Но коль скоро Мэтью решил, что не будет публично оказывать ей знаки внимания, ему не оставалось ничего другого, как скучать возле столика с напитками. И пока к нему не подошел дед, он был уверен, что его поведение осталось никем не замеченным.
— Стало быть, это и есть знаменитая мисс Максвелл? — сухо сказал Аристотель Аполлониус по-гречески. — Должен признаться, я представлял ее себе иначе.
Мэтью поднял брови.
— В самом деле? — вежливо поинтересовался он, наливая себе в стакан щедрую порцию виски, и повернулся к старику. — Составишь мне компанию?
— Пожалуй, нет. — Аристотель брезгливо покачал головой. — Не хочу терзать свою печень и туманить мозги. Я уже выпил перед обедом рюмочку, а кроме того, предпочитаю не терять голову и оставаться в здравом уме.
Мэтью отреагировал на этот тонкий упрек иронической улыбкой. Положив в стакан лед, он поднес его к губам.
— Ты прав, дед, — он нарочито смаковал виски, отпивая маленькими глотками, — в твоем возрасте очень важно следить за здоровьем.
— В твоем возрасте тоже, мой мальчик, в твоем тоже, — резко парировал старик, не так хорошо владевший эмоциями, как его внук. — Ради всего святого, Мэтью, почему ты все время злишь меня? Ты что, хочешь меня в гроб вогнать?
Мэтью плотно сжал губы.
— Не преувеличивай, дед. И если у меня есть намерения испортить себе жизнь, это мое личное дело.
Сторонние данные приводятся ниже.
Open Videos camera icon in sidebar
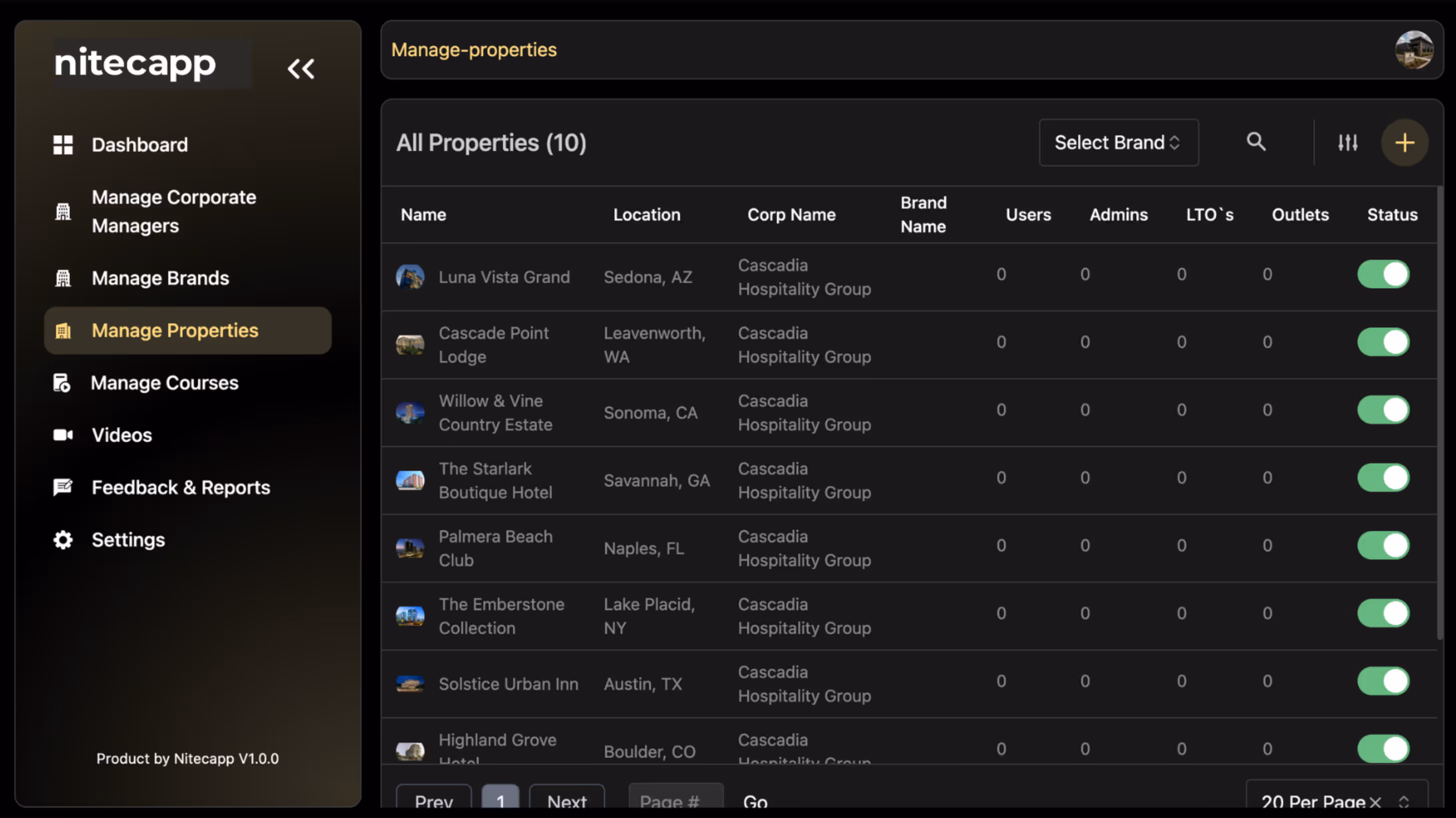 pyautogui.click(x=63, y=435)
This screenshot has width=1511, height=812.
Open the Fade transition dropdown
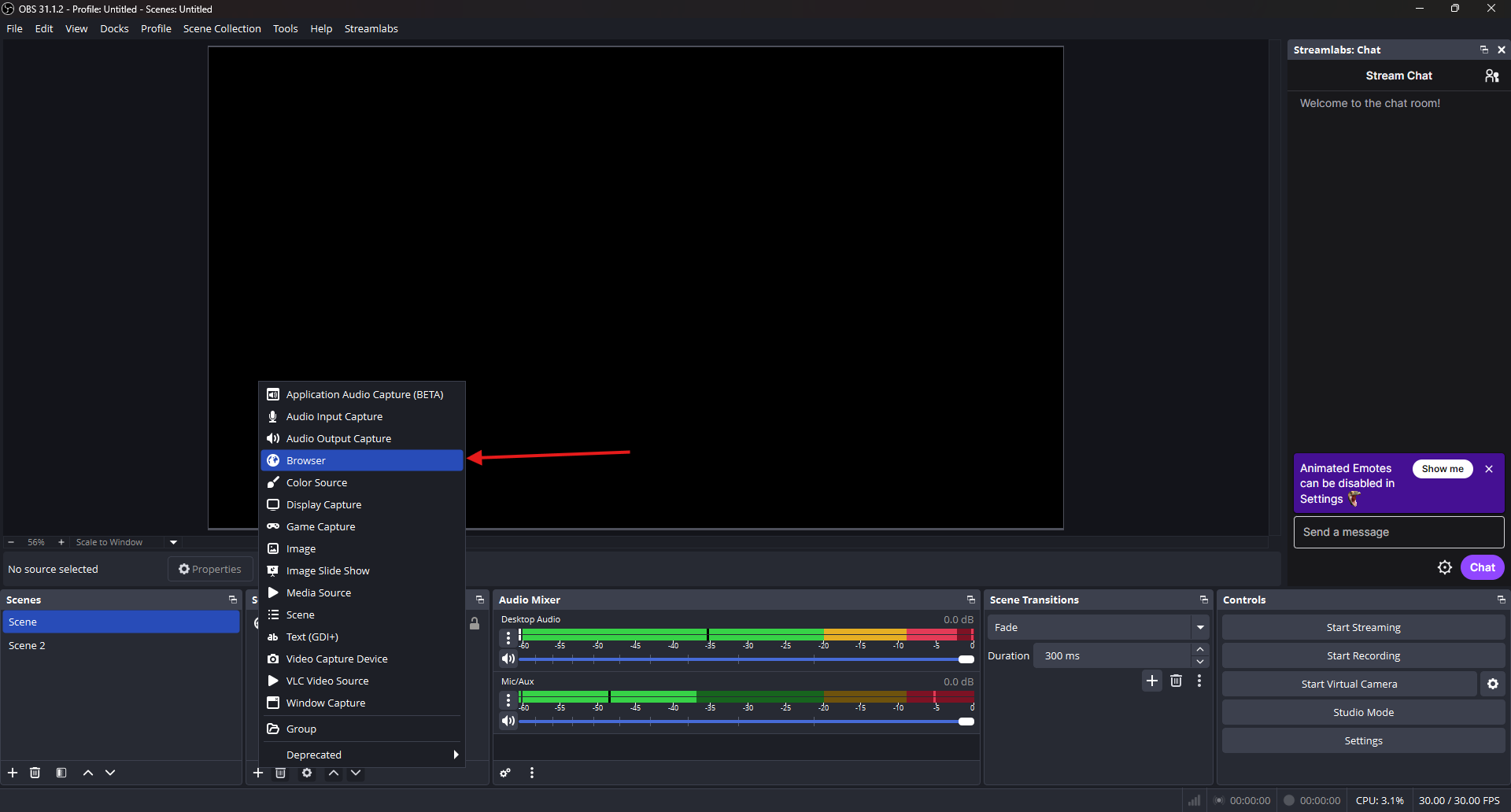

— Я не согласен с тобой, — старик расправил плечи. Его всегда раздражало, что из-за своего высокого роста Мэтью как бы изначально, в прямом и переносном смысле смотрел на него свысока. — Ты прекрасно знаешь, чего все от тебя ждут. Тебе известно, что и я, и твоя мать хотим, чтобы ты женился, остепенился наконец. Ты надежда всей семьи, Мэтью. Ее будущее зависит от тебя. А ты постоянно причиняешь нам боль своими выходками.
Мэтью постарался сдержать раздражение.
— А что, по-твоему, я должен делать, дед? — вкрадчиво спросил он, не спуская глаз с Саманты, которая, смеясь, отвечала что-то одному из его родственников. Для человека, не владеющего греческим языком, она, безусловно, достигла больших успехов: ее понимали. Это не нравилось Мэтью, он нервничал, и когда дед снова завел старую песню, ему стало еще тоскливей.
— Ты не должен был упускать шанс жениться на Мелиссе Мейнверинг, — заявил Аристотель. — Ведь ты любил ее! Видит Бог, ты так тяжело перенес ваш разрыв. И вот теперь стоишь тут и заливаешь алкоголем свое горе, вместо того чтобы увиваться за молодой особой, к которой твоя мать проявляет повышенный интерес.
Пальцы Мэтью крепко сжали стакан. Его бесило вмешательство деда в его личную жизнь. Каждый раз одно и то же! Стоило ему показаться деду на глаза, он обращался с ним как с мальчишкой. Мэтью поднес было стакан к губам, но тут же опустил его — не потому, что старик был прав, а скорее потому, что никогда еще дед не был так далек от истины. Мэтью уже несколько дней мог совершенно спокойно думать о Мелиссе, не испытывая при этом прежней боли. Чувство горечи, с которым он жил с тех пор, как Мелисса сказала, что между ними все кончено, постепенно прошло. Конечно, он все еще испытывал обиду, но это был голос уязвленного самолюбия.